Sub-task 2.1: Studying the developed options for building materials to incorporate residues investigated for possible use in the near future for (a) the cement, (b) the concrete and (c) the ceramic industry. Information in the database will be updated in close collaboration with WG 1. Deliverables: Updating the database with relevant information regarding new developed options.
Sub-task 2.2: Analyse the effect of higher substitution rates of virgin raw materials in terms of radiological content, for NORM residues currently used and possibly used in the future in the synthesis of building materials.
Considering a number of EU policy documents (as listed in the State-of-the-Art) promoting higher substitution rates of virgin raw materials, models need to be developed where the effect of this trend in terms of radiological content, per building materials, is analysed. This work is approached by a breakdown analysis per material, listing all material streams used in its synthesis. For example, in the case of cement clinker, higher alternative fuels will lead to an increased level of residual ash incorporated in the clinker. Similarly, use of non-ferrous slags may become more widespread in the future but this might have an adverse effect on the radiological content. To this extend, a holistic analysis is envisaged.
Deliverables: Analytical model per type/family of building materials where the % of virgin raw materials substituted is related to the radiological content.
Sub-task 2.3: Analyse the radiological content of emerging building materials, in particular geopolymers/inorganic polymers. Detect which materials are used and which can be used. Give
recommendations on the raw materials used.
Geopolymers/inorganic polymers are very promising as they can be synthesized primarily by secondary resources. This fact, corroborated by life-cycle assessments (LCA analyses), has provided convincing data that these materials are more sustainable and “green”. Still, no information is available on how the selection of raw materials affects the radiological content and performance in a real-life scenario. This sub-task aims to address this and deliver insight also in these aspects.
Deliverables: List of possible raw materials to be used in the synthesis of geopolymers/inorganic polymers and recommendations on the raw materials used with respect their radiological content.
Sub-task 2.4: Develop and recommend methodologies and materials to reduce the radiological impact of building materials. In particular, techniques related to: (i) the pretreatment of the raw materials (for the separation of the radiologically enhanced fraction), (ii) the development and application of the building material, (iii) the effect of its inherent and engineered properties by application of coatings, laminates or other treatment (density, X-ray shielding, radon barriers etc). It is often the case that a pre-treatment of a raw material may result to its beneficiation in terms of a specific chemistry or mineralogy.

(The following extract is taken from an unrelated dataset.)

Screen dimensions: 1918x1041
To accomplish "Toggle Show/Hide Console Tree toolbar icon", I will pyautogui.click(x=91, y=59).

For example, particle size separation by sieving or other means may result to a fine fraction with particular characteristics, possibly lower/higher radiological content. These opportunities will be analysed in the first part of this sub-task. In the second part, the development of the materials as a research question is addressed. Existing models make assumptions based on data derived from concrete. However, surface materials (e.g. tiles) should be considered as such and their radiological effect should be quantified in a more realistic manner. Finally, in the last part, the inherent properties as well as the engineering properties, each building material bears, are taken into consideration. For example, many building materials are quite sophisticated and surface coatings could reduce gas (radon) permeability. Similarly, materials with controlled porosity (low density) are expected to become more widespread in the future in view of their enhanced heat (and sound) insulation capacity. In both cases, the effect of these properties needs to be understood and, in a reverse engineering approach, to be used to the benefit of producing safe building materials with NORM residues.
Deliverables: report on the effects of techniques related (i) to the pretreatment of the raw materials, (ii) the development and application of the building material, and (iii) the effect of the inherent and engineered properties of the building material, to the radiological content of building materials itself and the exposure a dweller experiences in a building.